Club President and VWU senior Matty Taylor says the club is about “just spreading the love of martial arts, in particular Japanese martial arts, but we’re open to all styles, all disciplines and all skill levels.” Whether students know a lot or nothing at all about martial arts, they’re encouraged to join the club, or at least try it out.

“It’s good for physical fitness and also good for mental health, it’s helped me tremendously in both of those ways,” Taylor said. The Martial Arts Club meets in the Batten Aerobics Studio.

A club founded last year at VWU, Students Against Continued Homelessness (SACH), also had a table at the Student Involvement Fair.

“It’s a club about philanthropy, charity and learning about the causes of homelessness, the solutions and all the issues,” SACH president and sophomore Aiden Foley said. SACH presents an opportunity for students to get involved in the larger community.

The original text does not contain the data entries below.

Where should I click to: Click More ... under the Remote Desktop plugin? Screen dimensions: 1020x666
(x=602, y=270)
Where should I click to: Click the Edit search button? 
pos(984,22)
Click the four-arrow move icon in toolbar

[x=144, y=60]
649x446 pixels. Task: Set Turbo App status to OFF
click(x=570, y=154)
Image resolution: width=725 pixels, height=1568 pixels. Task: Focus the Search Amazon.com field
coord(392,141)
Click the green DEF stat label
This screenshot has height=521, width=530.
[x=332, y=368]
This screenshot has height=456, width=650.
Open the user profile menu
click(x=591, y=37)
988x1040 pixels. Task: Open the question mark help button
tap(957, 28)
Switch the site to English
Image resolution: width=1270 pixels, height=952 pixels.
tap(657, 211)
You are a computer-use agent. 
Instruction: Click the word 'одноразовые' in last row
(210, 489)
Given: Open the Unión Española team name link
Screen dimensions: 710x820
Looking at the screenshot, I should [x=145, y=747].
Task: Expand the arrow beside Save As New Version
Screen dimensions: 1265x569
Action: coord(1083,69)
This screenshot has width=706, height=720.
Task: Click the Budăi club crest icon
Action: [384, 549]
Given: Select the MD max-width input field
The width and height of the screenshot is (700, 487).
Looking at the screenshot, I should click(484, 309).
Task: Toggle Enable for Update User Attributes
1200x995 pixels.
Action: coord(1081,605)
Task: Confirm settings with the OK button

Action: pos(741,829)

To raise awareness about homelessness, the club runs an event called Shack-A-Thon. Last fall, the event was brought back to VWU after five years of not taking place.

“We had about fifteen people that slept out over the course of two days, it was about eight one night and seven the other night,” Foley said. “We really experienced what it was like to be homeless because we had slept out in these cardboard box shacks that we had built. Our first night of sleeping out was Sunday, April 16, and Monday was full of guest speakers.”

After the Student Involvement Fair, SACH had a record turn-out for their first meeting this year and looks forward to expanding outreach efforts. Students Against Continued Homelessness meets at 7 p.m. every Wednesday in the Blocker Hall Auditorium.

Student advocacy organizations, including the Latino Student Alliance, the Black Student Union, Spectrum and the Disabled Student Union, also made an appearance at the Fair.

Josue Maradiaga, a junior and member of the Latino Student Alliance, said the organization is important to campus and his organization because “not a lot of people know a lot about Hispanic culture or anything, so for us to be on campus and just spreading our culture is just really good for everyone.”

Senior Nyke Crutchfield was one of the representatives for the Black Student Union at the Student Involvement Fair. The Black Student Union provides an opportunity for Black students to find a place to talk about their struggles on campus with a group that relates.

“[At meetings] we’ll ask everyone what they want to talk about, whether it’s police brutality, whether it’s racial discrimination on campus, if they’re experiencing anything, what they’re uncomfortable with,” Crutchfield said. “I always tell people my experience when I first joined a few years ago, it really felt like a free therapy session.” The Black Student Union meets every Tuesday at 7 p.m. in the Greer Environmental Sciences Center.

At the fair, students also saw some campus employment opportunities. Sophomore Sarah Richards attended to provide information about the Wesleyan Ambassador Program.

“It’s a great opportunity for students on campus, it’s only a 10-hour commitment, and you get to be kind of the face of Virginia Wesleyan and give some awesome campus tours,” Richards said. By giving tours through this program, students can receive money towards tuition—or a paycheck.

Hopefully the Student Involvement Fair provides all students with a club they’d like to join, but if not, all that students need to start a club is five students and a staff advisor.